## 練習問題
1. 六ヶ所再処理工場についての文章で、筆者名の後に続く段落にある文をすべて、一文ずつ書き出してください。
2. エントリーのうち、「Click the plus」を含む行から「[x=23, y=62]」を含む行までを、両端の行も含めてそのまま出力してください。

長計策定会議日誌(4)六ヶ所再処理工場のウラン試験入りの中止と制度措置の中止を再度訴える

長計策定会議日誌(4)六ヶ所再処理工場のウラン試験入りの中止と制度措置の中止を再度訴える

伴英幸

 六ヶ所再処理工場の建設を中止した場合には地元への補償を考慮しなければならないという意見が出されてきている。ウラン試験それに続くアクティブ試験と進めていけば、その費用は嵩んでいくことになる。その意味からも、試験入りの中止を訴える必要を痛感し、再度主張した。

## 使用データ
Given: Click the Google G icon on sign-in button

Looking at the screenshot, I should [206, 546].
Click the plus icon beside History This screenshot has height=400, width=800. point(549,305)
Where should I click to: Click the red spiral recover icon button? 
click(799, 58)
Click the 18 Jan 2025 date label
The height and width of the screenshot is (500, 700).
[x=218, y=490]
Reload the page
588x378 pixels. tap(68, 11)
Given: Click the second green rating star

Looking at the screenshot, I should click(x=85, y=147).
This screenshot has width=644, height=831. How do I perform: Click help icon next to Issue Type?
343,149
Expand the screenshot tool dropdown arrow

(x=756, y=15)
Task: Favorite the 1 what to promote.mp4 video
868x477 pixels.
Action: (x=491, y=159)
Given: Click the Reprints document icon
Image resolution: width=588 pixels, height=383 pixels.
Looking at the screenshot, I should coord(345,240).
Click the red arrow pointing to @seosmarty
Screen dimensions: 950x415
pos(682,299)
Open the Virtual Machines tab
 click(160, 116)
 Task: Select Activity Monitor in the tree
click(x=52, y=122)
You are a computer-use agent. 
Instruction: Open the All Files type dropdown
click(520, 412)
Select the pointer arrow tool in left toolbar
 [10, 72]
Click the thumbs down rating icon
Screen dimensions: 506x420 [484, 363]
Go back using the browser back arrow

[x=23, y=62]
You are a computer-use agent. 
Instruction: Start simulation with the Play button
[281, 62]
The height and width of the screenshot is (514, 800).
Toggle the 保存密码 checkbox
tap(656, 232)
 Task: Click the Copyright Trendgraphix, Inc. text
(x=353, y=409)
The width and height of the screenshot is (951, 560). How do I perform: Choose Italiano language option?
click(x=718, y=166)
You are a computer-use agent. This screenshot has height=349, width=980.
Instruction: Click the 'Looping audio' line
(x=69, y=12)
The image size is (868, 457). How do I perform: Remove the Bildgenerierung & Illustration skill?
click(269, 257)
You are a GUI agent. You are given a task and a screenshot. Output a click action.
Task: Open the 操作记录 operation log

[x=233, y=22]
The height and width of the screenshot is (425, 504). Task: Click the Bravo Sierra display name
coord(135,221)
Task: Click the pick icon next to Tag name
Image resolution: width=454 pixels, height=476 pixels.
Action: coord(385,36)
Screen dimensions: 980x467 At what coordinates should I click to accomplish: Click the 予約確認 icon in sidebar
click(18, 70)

## 解答例
1.
六ヶ所再処理工場の建設を中止した場合には地元への補償を考慮しなければならないという意見が出されてきている。
ウラン試験それに続くアクティブ試験と進めていけば、その費用は嵩んでいくことになる。
その意味からも、試験入りの中止を訴える必要を痛感し、再度主張した。

2.
Click the plus icon beside History This screenshot has height=400, width=800. point(549,305)
Where should I click to: Click the red spiral recover icon button? 
click(799, 58)
Click the 18 Jan 2025 date label
The height and width of the screenshot is (500, 700).
[x=218, y=490]
Reload the page
588x378 pixels. tap(68, 11)
Given: Click the second green rating star

Looking at the screenshot, I should click(x=85, y=147).
This screenshot has width=644, height=831. How do I perform: Click help icon next to Issue Type?
343,149
Expand the screenshot tool dropdown arrow

(x=756, y=15)
Task: Favorite the 1 what to promote.mp4 video
868x477 pixels.
Action: (x=491, y=159)
Given: Click the Reprints document icon
Image resolution: width=588 pixels, height=383 pixels.
Looking at the screenshot, I should coord(345,240).
Click the red arrow pointing to @seosmarty
Screen dimensions: 950x415
pos(682,299)
Open the Virtual Machines tab
 click(160, 116)
 Task: Select Activity Monitor in the tree
click(x=52, y=122)
You are a computer-use agent. 
Instruction: Open the All Files type dropdown
click(520, 412)
Select the pointer arrow tool in left toolbar
 [10, 72]
Click the thumbs down rating icon
Screen dimensions: 506x420 [484, 363]
Go back using the browser back arrow

[x=23, y=62]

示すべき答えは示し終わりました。